I remember the good old days of middle infield production. At shortstop you had the three R’s, Hanley Ramirez, Jose Reyes, and Jimmy Rollins, with Tulowitzki when he was healthy. When it came to second base, there were guys like Utley, Cano, Kinsler, Phillips, and Pedroia. As time passes, these names have faded from the truly elite tier, with the exception of Cano and Tulo. Hanley, Reyes, and Kinsler can still compete as top-5 options, but Ultey, Rollins, and Phillips have fallen off due to age and injury.
Then there’s Pedroia. Regarding his perceived value, he gets the Boston bonus for playing in a big market. He’s also been a top-3 2B several years in the past (4th in 2013, 2nd in 2011 and 2008), though you should discount performances that are older than three years when looking to the future. Still, he was ranked #38 overall in 2013, despite hitting fewer than 10 HR, and that was only two years ago. Surely he’ll bounce back in 2015, right? I’m not buying it. When it comes to redraft leagues in 2015, and especially keeper leagues, I’m avoiding Pedroia at all costs. Ron gave a few highlights of why he doesn’t like Pedroia in his Draft This, Not That piece for 2B, but I’ll go even further in-depth and convince you to steer clear.

> [Data]:

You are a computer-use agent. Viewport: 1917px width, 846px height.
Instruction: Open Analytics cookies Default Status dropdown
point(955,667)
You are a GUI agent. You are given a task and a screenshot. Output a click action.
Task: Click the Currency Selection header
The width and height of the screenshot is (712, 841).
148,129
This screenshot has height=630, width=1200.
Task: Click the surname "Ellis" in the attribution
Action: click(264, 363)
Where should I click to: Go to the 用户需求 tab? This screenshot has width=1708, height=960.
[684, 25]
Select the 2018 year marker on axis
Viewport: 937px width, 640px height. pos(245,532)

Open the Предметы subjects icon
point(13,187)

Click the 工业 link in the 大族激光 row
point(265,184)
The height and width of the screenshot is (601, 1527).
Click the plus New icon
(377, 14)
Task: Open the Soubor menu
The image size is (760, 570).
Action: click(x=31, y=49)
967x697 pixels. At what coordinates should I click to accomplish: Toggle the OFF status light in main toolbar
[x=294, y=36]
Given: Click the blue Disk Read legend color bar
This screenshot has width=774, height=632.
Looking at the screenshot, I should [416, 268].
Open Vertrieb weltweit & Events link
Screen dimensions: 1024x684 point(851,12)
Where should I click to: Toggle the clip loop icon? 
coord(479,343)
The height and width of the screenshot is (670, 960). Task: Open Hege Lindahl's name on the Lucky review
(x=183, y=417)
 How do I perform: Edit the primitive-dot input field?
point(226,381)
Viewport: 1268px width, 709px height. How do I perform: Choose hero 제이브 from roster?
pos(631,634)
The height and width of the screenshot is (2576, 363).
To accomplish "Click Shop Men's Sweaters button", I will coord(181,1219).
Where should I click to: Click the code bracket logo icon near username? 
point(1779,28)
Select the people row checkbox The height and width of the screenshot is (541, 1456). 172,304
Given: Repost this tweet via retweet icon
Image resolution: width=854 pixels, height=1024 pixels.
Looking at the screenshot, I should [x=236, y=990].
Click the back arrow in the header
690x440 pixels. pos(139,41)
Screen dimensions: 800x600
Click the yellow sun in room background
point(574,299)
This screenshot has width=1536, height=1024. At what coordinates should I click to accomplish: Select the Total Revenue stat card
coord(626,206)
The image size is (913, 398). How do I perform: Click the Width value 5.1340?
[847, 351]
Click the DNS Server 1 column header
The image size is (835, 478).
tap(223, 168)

> [Required actions]:
a) Answer these from the baseball article:
(i) Which two players does it say have stayed in the truly elite tier?
(ii) What was Pedroia's overall ranking in 2013?
(iii) What 2B rank did Pedroia finish with in 2011?
b) Print the part of the baseball article starting with "I remember the" and going on through "age and injury.".
c) Carry on the baseball article from its last sentence.
The listing has nothing to do with the baseball article.

> [Numbered responses]:
a)
(i) Cano and Tulo (Tulowitzki)
(ii) #38
(iii) 2nd

b)
I remember the good old days of middle infield production. At shortstop you had the three R’s, Hanley Ramirez, Jose Reyes, and Jimmy Rollins, with Tulowitzki when he was healthy. When it came to second base, there were guys like Utley, Cano, Kinsler, Phillips, and Pedroia. As time passes, these names have faded from the truly elite tier, with the exception of Cano and Tulo. Hanley, Reyes, and Kinsler can still compete as top-5 options, but Ultey, Rollins, and Phillips have fallen off due to age and injury.

c)
Pedroia suffered a down season in 2014, and certainly part of that was due to his wrist injury. He had surgery in September, and he’s professing his full health already, but we should know better than to put a ton of stock into preseason claims. A wrist injury, and the surgery that follows it, can affect the next season as well as the year in which it occurs, especially when that surgery wasn’t until the very end of the season. I won’t believe he’s fully healthy until I see him swinging effortlessly at the end of spring training.
But let’s give him the benefit of the doubt. Let’s say he’s fully healthy and simply look at his numbers. What in his stats give you a warm, fuzzy feeling for the future? I sure can’t find anything. He has seen four-year declines in HR, and it’s not just a plate appearance issue, because his SLG and OPS have declined four years as well. On top of that, he’s had his highest two ground ball rates in the last two years (50%, 48%). Even if you want to excuse his decreased HR/FB due to his wrist for 2014, it doesn’t explain the overall four-year slide in that stat. A player who is hitting more balls on the ground, and fewer home runs per fly ball, is not going to reach double-digit HR again.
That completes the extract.